Politisch benötigte Resultate

„2015 hat Hitzerekorde geknackt“; Weltspiegel 26. Januar

„Ach, was muss man oft von bösen Buben hören oder lesen“, klagte Wilhelm Busch über Max und Moritz. Auch heutzutage gibt’s genug Anlass zur Klage über böse Buben – im vorliegenden Fall die US-Klimabehörde NOAA, die WMO - und die Medien. Warum? Erstere geben dem Affen Klimawandel Zucker, indem sie für (2011 bis) 2015 alle möglichen Temperaturrekorde reklamieren - teils aufs hundertstel Grad „genau“. Sondereffekte von El Niño? Pause! Und die Medien? Wer hinterfragt die wissenschaftsfremde Art und Weise, wie die politisch benötigten Resultate zustandekommen? Zwei Beispiele (von uferlos vielen): Globale Temperaturangaben aufs hundertsiel Grad, obwohl die Verteilung der (Thermometer-) Messpunkte - 2/3 der Erdoberfläche sind Ozean - statistisch fragwürdig ist und Zahl wie auch Lage dieser Punkte manipuliert wurden? Um 1970 bezogen die beiden großen amerikanischen Wetterbehörden NASA/GISS und NOAA ihre Daten von 6000 Wetterstationen rund um den Globus.
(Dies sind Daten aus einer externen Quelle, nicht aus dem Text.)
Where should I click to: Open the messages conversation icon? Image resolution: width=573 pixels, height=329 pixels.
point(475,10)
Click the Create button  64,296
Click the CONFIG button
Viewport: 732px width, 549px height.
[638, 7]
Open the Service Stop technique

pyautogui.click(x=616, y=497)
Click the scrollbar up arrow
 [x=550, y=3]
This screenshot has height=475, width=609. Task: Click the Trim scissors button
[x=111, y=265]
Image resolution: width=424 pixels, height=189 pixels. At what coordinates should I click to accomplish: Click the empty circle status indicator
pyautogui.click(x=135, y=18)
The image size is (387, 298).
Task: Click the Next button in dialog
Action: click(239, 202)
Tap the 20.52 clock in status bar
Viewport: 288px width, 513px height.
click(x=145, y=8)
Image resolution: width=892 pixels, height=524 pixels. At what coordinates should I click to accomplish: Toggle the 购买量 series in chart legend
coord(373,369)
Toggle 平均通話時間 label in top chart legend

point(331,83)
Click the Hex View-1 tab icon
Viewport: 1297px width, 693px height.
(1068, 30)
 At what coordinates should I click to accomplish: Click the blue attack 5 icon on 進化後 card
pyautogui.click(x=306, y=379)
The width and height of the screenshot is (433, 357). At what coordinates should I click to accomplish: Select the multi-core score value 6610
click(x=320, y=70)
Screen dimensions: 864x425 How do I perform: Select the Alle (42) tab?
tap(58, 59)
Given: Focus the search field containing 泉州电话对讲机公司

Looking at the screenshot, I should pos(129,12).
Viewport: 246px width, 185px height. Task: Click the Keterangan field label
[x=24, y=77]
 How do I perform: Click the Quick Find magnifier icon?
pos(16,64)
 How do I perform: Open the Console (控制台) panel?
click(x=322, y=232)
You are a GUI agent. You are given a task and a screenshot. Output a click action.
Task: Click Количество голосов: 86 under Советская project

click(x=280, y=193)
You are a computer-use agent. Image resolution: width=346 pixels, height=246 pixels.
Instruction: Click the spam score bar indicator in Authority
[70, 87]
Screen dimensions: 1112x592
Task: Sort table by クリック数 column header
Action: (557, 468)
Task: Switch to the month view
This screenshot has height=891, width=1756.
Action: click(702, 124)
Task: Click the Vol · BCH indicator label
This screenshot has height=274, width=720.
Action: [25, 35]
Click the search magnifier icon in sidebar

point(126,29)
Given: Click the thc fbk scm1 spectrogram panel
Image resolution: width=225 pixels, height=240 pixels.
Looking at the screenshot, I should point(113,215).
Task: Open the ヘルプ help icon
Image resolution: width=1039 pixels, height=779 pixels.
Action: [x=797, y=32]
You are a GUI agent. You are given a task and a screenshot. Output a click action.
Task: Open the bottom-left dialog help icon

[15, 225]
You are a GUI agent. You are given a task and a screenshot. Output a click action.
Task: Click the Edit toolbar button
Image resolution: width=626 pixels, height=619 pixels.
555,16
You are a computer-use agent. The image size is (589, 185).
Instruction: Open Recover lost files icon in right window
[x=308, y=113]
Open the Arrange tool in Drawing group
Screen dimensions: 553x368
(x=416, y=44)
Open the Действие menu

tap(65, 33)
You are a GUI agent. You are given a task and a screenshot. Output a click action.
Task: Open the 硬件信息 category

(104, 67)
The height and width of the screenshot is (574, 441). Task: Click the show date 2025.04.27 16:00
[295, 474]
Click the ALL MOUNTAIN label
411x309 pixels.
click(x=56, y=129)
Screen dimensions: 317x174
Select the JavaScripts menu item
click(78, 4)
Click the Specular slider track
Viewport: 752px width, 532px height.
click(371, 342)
Bis 1990 wurden dreiviertel davon aussortiert - die meisten davon „Kalt-Wetterstationen“! Seitdem bilden die verbliebenen 1500 Stationen den „Ersatz’’ für die ausrangierten 4500! In Kanada wurden 565 von 600 Stationen gestrichen. Im Andenstaat Bolivien blieb gar keine Station übrig: Um Temperaturen von dort zu bekommen, benutzten NASA und NOAA Werte, die 1200 Meilen entfernt – am Amazonas und den Stränden Perus – gemessen wurden! Hallo? So wird aufs hundertstel Grad genau getrickst. Auch die vermeintlich unumstrittene These, bis zum Beginn der industriellen Revolution seien die CO2-Werte konstant niedrig gewesen - Ergebnis der Auswertung von Eisbohrkernen - wird von ausgewiesenen Fachleuten auf diesem Gebiet zerschossen: Eisbohrkerne liefern prinzipbedingt mit zunehmender Eistiefe (= Eisalter) und wachsendem Eisdruck abnehmende CO2-Werte (inverses Verhalten), was vergleichende CO2-Bestimmungen mit anderen Methoden bestätigen. Schon 1994 wurde daher ein Forschungsprojekt zur Aussagekraft von Eisbohrkernergebnissen vorgeschlagen (Jaworowski et al.): Es scheiterte an der Angst der vorgesehenen Geldgeber (private und öffentliche Gesellschaften) vor einer Inquisition durch die Klimafraktion mit dem Vorwurf, man würde ein unmoralisches Projekt unterstützen und von Wettbewerbern bei der norwegischen Regierung und Greenpeace angeschwärzt. Einfach widerwärtig – weit vor dem Komma!